Records to use:
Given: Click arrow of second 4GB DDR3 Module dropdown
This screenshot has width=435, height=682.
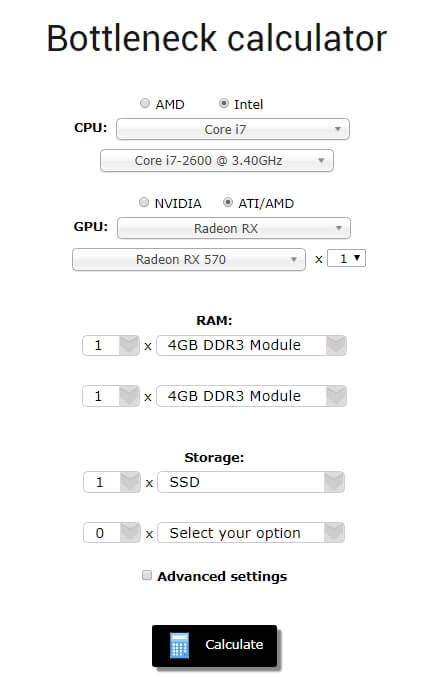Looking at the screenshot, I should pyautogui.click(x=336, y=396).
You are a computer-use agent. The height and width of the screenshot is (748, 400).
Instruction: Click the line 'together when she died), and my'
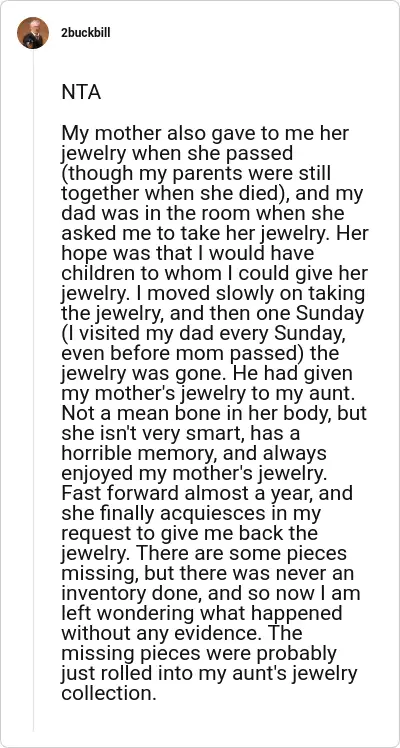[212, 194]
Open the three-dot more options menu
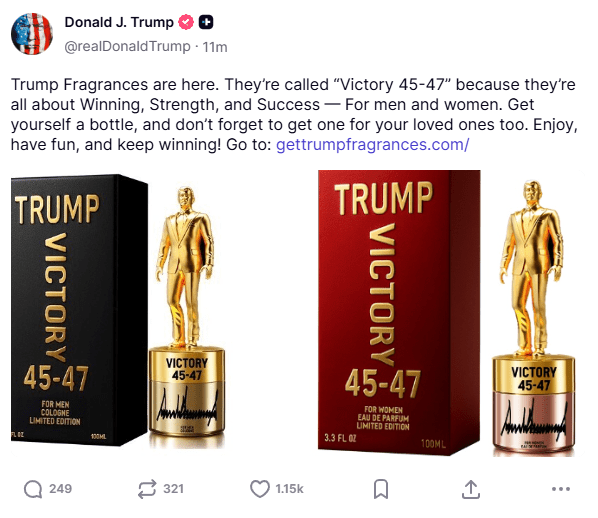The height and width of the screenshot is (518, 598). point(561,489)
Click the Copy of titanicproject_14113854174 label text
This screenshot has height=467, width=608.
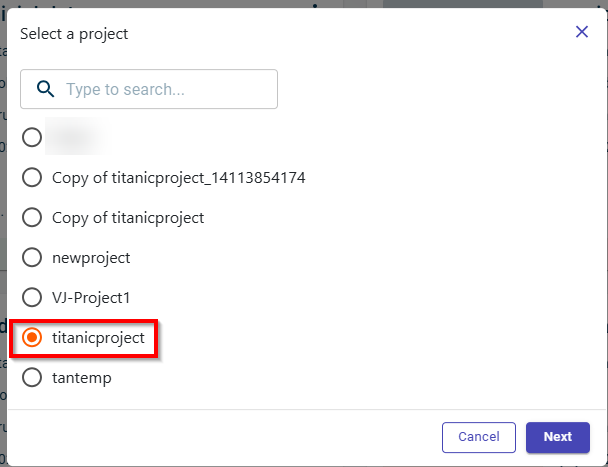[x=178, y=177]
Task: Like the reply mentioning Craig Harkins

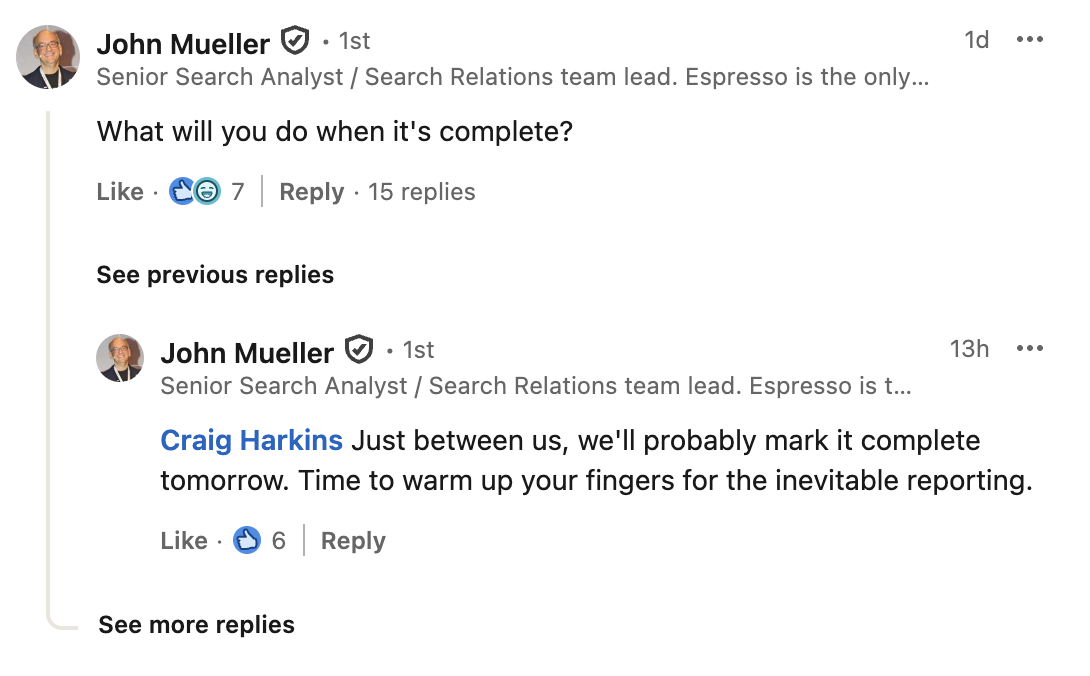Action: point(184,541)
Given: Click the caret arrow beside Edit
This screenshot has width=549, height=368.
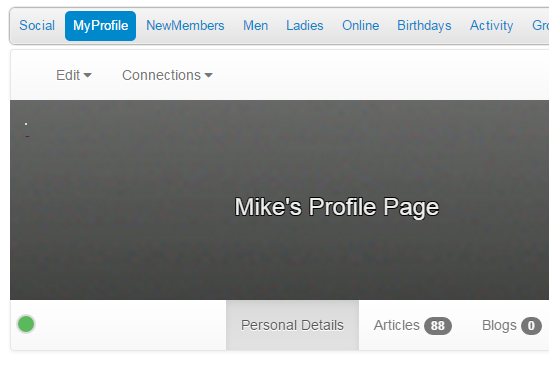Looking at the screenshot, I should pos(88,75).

To do: Take the line that contains "Click the Copy" and every line after it down to the last line of the entries above, and output them exactly, with nothing else and no pictures.

Task solution:
Click the Copy of titanicproject_14113854174 label text
This screenshot has height=467, width=608.
[x=178, y=177]
Task: Like the reply mentioning Craig Harkins

Action: point(184,541)
Given: Click the caret arrow beside Edit
This screenshot has width=549, height=368.
Looking at the screenshot, I should pos(88,75).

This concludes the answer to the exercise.